The Liturgy

At the threshold

The Threshold Vigil

A practice for grief.

A note before you read: this piece touches grief and death. It is written with restraint, and there is no hurry. Continue when you are ready.

This practice is for the hardest loops — the ones closed by loss rather than by choice. It asks almost nothing of you. To keep vigil is simply to stay present at the threshold without demanding that the grief resolve.

If you have come here in sorrow, let this be gentle. There is no method to perform correctly, no stages to move through on schedule, nothing to complete. A vigil is not a task. It is a way of staying.

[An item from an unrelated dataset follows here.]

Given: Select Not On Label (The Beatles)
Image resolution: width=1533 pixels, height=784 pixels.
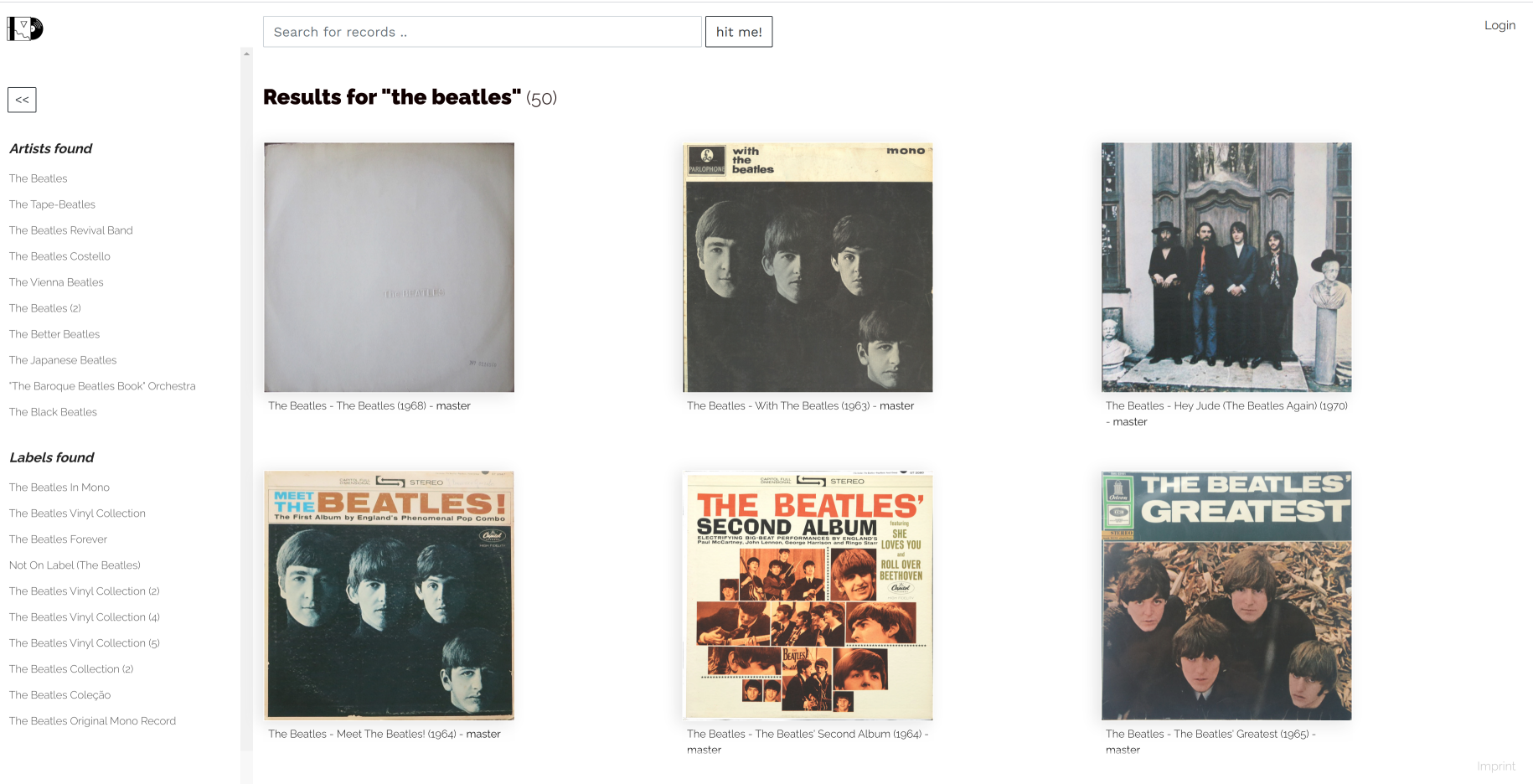Looking at the screenshot, I should [75, 565].
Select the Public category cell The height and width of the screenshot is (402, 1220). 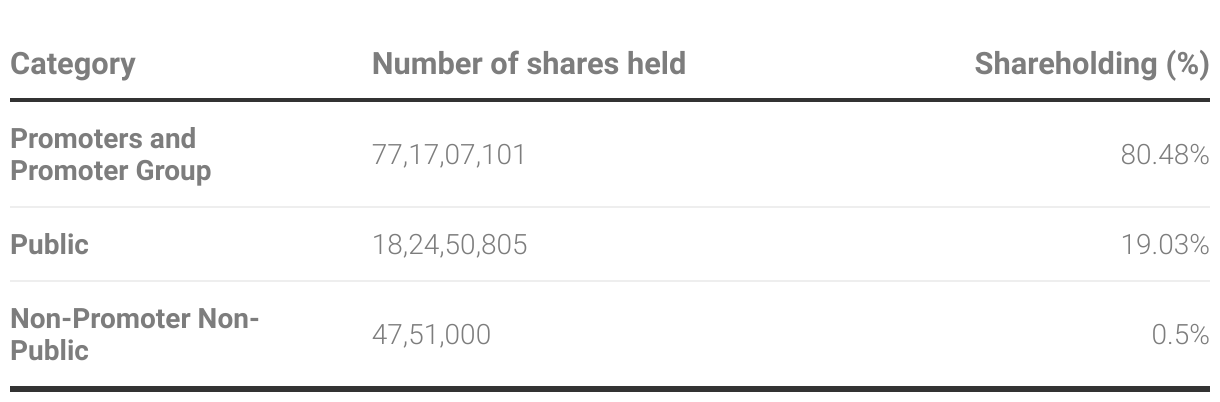(x=49, y=244)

Light something, if it helps — a candle, a lamp, anything that gives you a small steady glow to sit beside. Then simply be there. You do not have to think the right thoughts or feel the right feelings. You do not have to understand the loss or make peace with it tonight. You only have to keep company with it for as long as you choose to sit.

The vigil does not end the sorrow. It keeps you company inside it.

The completion myth is cruelest here, where it whispers that grief is a problem to be finished — that there is a finish line called closure you are failing to reach. There is no such line. Grief is the open loop that love leaves behind, and an open loop is not a wound that refuses to heal. It is the shape of a bond that was real.

There is no correct length for a vigil, and no completion expected. Sit as long as you need. Leave when you need. Return when you need. This is the practical face of The Doctrine of Many Houses: we do not know the architecture of what comes after, and we do not have to, in order to keep the light on tonight.